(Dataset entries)
####################

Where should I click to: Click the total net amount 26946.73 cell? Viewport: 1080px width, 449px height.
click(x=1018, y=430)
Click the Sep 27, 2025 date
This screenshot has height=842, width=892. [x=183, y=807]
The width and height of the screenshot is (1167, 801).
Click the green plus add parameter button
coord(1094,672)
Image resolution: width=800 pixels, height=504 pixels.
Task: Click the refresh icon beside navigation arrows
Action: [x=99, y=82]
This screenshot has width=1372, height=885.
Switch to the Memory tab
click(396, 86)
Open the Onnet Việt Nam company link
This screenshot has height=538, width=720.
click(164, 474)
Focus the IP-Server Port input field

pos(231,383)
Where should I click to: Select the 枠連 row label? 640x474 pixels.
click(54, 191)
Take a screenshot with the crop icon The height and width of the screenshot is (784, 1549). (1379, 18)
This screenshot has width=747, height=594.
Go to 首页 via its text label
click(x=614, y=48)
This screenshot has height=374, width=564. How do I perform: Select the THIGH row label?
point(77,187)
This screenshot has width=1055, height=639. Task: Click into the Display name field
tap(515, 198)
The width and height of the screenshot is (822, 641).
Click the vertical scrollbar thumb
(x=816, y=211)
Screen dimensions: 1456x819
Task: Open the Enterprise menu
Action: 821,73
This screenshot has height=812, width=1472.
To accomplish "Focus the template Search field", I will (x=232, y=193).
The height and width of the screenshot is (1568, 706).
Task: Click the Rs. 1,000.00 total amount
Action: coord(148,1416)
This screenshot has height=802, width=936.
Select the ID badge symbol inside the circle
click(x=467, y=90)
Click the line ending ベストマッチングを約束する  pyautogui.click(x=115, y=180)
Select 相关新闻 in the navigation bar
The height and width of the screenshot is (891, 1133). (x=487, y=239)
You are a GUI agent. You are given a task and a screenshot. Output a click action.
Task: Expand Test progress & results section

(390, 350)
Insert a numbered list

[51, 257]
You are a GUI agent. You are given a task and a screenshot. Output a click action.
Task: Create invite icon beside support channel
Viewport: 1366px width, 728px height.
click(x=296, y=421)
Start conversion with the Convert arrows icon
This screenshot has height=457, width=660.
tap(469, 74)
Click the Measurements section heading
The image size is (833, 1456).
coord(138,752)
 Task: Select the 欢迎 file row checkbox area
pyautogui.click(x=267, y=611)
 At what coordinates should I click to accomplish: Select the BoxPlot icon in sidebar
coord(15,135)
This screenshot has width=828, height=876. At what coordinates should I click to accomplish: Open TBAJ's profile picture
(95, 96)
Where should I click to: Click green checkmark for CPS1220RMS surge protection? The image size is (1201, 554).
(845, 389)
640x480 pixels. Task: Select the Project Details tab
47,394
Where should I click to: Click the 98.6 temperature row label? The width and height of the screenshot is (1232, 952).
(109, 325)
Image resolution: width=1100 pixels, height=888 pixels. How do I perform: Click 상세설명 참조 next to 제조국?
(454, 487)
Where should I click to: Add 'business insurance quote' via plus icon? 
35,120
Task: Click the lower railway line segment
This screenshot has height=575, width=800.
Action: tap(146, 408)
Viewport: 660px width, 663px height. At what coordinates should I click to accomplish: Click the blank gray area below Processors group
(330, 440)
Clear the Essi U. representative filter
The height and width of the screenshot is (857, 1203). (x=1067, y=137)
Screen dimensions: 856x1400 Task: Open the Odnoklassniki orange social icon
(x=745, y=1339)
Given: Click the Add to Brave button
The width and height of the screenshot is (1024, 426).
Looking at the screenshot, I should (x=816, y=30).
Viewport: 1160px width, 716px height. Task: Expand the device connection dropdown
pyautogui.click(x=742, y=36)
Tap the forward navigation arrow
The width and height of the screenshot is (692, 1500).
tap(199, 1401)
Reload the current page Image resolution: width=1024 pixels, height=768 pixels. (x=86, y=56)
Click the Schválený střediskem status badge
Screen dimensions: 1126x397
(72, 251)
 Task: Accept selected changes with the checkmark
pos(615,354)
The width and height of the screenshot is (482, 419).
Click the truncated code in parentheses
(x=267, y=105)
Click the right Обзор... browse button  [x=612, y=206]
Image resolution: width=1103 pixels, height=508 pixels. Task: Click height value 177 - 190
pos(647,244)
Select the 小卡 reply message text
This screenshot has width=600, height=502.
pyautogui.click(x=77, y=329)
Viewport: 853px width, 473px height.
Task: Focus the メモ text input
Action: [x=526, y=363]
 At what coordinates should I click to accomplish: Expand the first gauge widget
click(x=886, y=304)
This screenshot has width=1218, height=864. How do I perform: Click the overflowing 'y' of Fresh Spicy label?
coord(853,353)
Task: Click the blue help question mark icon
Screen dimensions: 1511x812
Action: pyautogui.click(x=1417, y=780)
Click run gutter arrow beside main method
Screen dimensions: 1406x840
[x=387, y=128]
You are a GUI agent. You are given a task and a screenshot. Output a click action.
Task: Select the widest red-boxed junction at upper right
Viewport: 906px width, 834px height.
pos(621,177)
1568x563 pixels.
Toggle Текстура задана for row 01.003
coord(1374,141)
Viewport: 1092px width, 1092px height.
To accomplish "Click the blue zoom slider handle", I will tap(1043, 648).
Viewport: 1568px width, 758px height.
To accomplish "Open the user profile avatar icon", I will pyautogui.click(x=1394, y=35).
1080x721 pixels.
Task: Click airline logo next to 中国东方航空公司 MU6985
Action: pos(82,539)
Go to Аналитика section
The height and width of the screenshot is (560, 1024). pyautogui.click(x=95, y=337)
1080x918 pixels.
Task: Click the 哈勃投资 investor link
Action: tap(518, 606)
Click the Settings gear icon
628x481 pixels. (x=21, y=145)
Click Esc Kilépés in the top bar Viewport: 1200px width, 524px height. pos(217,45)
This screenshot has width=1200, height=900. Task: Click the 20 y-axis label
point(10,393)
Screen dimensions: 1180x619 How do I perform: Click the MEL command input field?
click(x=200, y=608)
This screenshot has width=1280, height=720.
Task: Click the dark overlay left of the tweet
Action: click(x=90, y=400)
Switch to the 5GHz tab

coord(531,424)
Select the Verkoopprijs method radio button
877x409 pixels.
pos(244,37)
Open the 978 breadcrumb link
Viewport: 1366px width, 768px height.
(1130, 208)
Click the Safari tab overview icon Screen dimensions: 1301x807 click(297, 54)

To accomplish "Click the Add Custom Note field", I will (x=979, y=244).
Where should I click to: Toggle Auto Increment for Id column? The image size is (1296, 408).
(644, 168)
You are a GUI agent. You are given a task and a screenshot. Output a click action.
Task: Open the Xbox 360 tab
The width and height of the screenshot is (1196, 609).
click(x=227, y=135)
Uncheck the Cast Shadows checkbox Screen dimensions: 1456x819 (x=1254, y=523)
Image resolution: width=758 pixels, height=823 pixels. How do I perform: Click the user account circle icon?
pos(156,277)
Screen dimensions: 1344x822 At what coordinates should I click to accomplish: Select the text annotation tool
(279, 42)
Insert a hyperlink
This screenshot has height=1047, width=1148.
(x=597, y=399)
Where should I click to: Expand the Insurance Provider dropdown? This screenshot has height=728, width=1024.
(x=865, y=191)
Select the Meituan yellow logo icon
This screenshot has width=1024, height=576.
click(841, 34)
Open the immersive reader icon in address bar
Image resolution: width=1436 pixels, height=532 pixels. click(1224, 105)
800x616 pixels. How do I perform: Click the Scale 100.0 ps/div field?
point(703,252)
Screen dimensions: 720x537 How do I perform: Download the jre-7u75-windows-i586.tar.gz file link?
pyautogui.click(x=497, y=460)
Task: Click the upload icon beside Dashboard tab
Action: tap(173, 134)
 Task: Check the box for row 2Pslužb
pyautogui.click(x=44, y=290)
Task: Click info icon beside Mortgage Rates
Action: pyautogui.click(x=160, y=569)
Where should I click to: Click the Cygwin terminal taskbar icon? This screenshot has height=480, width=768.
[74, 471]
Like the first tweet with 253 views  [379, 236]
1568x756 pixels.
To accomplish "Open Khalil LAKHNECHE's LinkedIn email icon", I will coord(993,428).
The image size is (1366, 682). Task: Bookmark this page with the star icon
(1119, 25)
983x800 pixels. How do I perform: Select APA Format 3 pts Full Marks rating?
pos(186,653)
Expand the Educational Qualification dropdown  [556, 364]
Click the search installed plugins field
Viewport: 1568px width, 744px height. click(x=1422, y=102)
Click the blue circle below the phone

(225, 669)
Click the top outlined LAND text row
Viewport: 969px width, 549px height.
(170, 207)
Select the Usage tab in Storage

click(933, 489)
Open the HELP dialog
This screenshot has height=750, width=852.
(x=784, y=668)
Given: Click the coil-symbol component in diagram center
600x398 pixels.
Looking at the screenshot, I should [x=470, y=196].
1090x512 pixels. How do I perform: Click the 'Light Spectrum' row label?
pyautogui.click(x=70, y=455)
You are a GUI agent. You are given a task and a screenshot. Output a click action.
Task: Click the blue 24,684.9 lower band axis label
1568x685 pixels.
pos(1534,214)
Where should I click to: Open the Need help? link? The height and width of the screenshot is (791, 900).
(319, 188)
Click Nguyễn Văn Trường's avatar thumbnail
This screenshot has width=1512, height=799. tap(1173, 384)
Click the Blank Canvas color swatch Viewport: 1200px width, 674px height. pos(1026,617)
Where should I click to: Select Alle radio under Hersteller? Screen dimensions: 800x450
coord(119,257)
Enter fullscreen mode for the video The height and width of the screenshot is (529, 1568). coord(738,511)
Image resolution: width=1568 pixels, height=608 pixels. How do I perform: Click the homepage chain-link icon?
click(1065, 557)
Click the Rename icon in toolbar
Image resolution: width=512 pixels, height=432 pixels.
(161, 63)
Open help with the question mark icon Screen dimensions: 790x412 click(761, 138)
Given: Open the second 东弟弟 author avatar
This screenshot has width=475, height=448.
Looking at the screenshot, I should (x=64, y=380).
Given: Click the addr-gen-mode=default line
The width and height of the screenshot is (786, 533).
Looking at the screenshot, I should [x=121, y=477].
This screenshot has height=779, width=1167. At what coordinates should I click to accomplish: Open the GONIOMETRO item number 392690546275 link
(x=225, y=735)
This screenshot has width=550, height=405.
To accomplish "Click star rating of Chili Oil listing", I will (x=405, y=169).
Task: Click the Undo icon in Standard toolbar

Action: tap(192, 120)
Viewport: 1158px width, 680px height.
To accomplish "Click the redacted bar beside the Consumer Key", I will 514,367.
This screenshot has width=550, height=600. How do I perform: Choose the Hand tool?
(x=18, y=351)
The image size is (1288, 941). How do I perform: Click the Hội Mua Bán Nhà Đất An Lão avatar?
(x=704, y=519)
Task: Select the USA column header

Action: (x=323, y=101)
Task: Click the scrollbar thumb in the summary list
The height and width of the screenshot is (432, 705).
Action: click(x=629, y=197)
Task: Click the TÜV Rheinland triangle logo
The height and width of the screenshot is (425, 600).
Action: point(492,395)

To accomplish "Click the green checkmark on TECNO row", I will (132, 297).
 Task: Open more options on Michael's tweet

####################

GOAL —
Reproduce everything from the line containing "Open help with" down to the final line of the items, both ends included, without changing a character.

FINAL RESULT —
Open help with the question mark icon Screen dimensions: 790x412 click(761, 138)
Given: Open the second 东弟弟 author avatar
This screenshot has width=475, height=448.
Looking at the screenshot, I should (x=64, y=380).
Given: Click the addr-gen-mode=default line
The width and height of the screenshot is (786, 533).
Looking at the screenshot, I should [x=121, y=477].
This screenshot has height=779, width=1167. At what coordinates should I click to accomplish: Open the GONIOMETRO item number 392690546275 link
(x=225, y=735)
This screenshot has width=550, height=405.
To accomplish "Click star rating of Chili Oil listing", I will (x=405, y=169).
Task: Click the Undo icon in Standard toolbar

Action: tap(192, 120)
Viewport: 1158px width, 680px height.
To accomplish "Click the redacted bar beside the Consumer Key", I will 514,367.
This screenshot has width=550, height=600. How do I perform: Choose the Hand tool?
(x=18, y=351)
The image size is (1288, 941). How do I perform: Click the Hội Mua Bán Nhà Đất An Lão avatar?
(x=704, y=519)
Task: Select the USA column header

Action: (x=323, y=101)
Task: Click the scrollbar thumb in the summary list
The height and width of the screenshot is (432, 705).
Action: click(x=629, y=197)
Task: Click the TÜV Rheinland triangle logo
The height and width of the screenshot is (425, 600).
Action: point(492,395)

To accomplish "Click the green checkmark on TECNO row", I will (132, 297).
 Task: Open more options on Michael's tweet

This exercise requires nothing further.